Fiscal fever
by Robert Fulford

(The National Post, 5 September 2015)

The mini-recession that recently coincided with the federal election campaign has heightened and intensified a dangerous tendency that Canada has been developing for a long time. We have become obsessed to an unhealthy degree with the way government economic policy affects the health of the country.

We now take it for granted that our country prospers or declines according to decisions made by government. In this year of election talk, politicians and nearly everyone else assume that legislators in Ottawa are to be praised or blamed for the state of the GDP, our dollar, the stock market and employment. Whichever party forms the next government will be judged by the same numbers a year from now.

Decades ago we started blaming governments for high unemployment and governments began accepting credit for prosperity. This is a dubious and distorted approach to reality. Ottawa's decisions usually have only a marginal effect on how the economy works. We forget the obvious truth, that we prosper as a trading nation when we possess natural resources and make products that other people want and can afford to buy.

The mini-recession of this period results from conditions beyond our borders, notably the world price of oil. How did we decide that federal economic policy matters more than anything else? How did we develop such a narrow way of shaping our attitude? Do we really believe that we will be seriously affected by either the NDP's plan for a balanced budget or the Liberal proposal to accept deficits as necessary?

We can blame Keynesian economists for teaching us that economic health depends on government action. Keynesianism began as a theory and became a way of life. It has come to shape our language and our assumptions. John Maynard Keynes at first tried to even out the brutal "boom and bust" periods by state intervention, stabilizing the economy over the course of the business cycle.
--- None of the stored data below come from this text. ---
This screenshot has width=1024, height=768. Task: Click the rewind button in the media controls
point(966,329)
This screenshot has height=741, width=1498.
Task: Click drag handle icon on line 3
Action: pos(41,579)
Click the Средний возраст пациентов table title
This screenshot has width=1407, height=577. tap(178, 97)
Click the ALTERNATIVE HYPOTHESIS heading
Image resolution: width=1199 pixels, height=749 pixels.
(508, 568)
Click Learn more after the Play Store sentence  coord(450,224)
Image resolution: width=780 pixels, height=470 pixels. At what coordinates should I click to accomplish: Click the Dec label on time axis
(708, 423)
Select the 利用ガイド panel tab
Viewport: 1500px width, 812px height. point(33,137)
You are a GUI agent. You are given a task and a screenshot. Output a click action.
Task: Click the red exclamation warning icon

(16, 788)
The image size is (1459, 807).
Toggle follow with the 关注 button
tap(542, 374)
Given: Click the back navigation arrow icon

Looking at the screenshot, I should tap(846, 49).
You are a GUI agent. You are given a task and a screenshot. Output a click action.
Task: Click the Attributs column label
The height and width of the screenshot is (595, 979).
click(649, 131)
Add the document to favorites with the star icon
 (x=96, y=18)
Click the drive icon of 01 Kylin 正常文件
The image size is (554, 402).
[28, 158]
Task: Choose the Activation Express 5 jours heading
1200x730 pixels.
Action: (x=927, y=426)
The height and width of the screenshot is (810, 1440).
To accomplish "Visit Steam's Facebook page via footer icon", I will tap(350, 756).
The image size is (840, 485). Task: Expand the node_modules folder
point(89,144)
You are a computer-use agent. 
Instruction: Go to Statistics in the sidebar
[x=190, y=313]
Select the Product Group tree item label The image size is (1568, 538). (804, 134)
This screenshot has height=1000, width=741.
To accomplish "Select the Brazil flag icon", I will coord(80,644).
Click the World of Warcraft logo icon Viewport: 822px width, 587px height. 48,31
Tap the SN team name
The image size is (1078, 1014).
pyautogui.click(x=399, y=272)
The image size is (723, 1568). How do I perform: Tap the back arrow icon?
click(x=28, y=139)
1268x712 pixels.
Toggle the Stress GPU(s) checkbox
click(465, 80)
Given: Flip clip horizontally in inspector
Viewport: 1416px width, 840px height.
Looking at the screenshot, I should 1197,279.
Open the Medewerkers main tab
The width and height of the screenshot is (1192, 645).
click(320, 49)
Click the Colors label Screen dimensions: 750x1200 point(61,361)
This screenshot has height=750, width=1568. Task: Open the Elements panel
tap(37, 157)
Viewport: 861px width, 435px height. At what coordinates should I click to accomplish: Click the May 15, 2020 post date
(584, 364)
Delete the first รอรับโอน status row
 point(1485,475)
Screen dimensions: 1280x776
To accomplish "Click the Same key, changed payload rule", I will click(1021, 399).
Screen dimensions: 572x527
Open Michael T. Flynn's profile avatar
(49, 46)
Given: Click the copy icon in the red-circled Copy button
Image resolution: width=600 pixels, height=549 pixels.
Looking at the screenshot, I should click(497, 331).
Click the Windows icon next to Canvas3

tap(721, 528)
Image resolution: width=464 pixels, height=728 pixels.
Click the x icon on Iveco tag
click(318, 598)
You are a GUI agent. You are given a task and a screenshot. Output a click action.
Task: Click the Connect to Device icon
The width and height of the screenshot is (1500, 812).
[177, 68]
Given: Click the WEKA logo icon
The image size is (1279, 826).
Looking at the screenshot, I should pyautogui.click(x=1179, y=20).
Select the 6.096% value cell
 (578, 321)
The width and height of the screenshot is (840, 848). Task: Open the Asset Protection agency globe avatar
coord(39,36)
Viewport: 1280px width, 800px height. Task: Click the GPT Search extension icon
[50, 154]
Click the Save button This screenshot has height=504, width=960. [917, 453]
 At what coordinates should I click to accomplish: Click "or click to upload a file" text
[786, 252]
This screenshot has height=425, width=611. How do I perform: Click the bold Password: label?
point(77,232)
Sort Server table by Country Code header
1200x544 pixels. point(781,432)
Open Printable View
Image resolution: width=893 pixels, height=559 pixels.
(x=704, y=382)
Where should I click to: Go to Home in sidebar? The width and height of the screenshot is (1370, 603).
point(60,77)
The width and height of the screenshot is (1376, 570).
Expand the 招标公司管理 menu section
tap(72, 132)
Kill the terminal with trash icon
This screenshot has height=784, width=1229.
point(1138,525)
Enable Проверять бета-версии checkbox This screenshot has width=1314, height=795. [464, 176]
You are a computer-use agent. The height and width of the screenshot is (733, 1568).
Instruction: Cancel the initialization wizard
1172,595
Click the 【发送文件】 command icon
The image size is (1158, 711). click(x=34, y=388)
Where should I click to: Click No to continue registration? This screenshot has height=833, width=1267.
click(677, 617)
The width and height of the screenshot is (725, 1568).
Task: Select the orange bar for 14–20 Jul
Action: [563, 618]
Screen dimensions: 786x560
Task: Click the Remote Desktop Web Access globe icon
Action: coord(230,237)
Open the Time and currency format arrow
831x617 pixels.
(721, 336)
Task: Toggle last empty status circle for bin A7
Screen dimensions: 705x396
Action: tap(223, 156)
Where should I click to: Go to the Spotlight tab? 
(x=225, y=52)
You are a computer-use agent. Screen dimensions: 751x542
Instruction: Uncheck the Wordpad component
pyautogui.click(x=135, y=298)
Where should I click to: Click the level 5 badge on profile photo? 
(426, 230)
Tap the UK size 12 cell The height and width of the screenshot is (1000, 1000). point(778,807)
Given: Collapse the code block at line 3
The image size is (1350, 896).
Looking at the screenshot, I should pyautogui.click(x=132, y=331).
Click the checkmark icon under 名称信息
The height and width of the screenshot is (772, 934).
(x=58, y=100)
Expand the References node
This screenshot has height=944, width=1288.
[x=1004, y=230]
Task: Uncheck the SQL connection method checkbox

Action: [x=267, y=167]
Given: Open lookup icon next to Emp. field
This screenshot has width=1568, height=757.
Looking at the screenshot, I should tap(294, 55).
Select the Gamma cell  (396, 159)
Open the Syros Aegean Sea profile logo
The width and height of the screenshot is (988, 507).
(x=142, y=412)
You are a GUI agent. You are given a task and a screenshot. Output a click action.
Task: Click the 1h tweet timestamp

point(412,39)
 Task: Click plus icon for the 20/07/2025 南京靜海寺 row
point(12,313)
It made sense that governments should spend to restore balance when the marketplace temporarily falters. After the Second World War many countries, including Canada, adopted that idea.

It worked well for a time but Keynesian theory lost stature in the 1970s, in the face of increased inflation and detailed criticism from classical economists. It came alive again in the deep world-wide recession that began in 2008. It was the reason the U.S. and Canada invested in major industry.

It is with us still. The thinking of Keynes has become what Richard Dawkins, the evolutionary biologist, called a "meme" -- the kind of "thought package" that takes root in our minds, replicating itself as it burrows deep into our unconscious. Its continuing life appeals to economists, bureaucrats and politicians. Having tried central planning in emergencies, they're tempted to imagine it might be the best way to sustain permanently a nation's economic health. Many of us, it appears, think that we have already made that decision and that our everyday transactions are shaped by Ottawa in the name of a healthy economy.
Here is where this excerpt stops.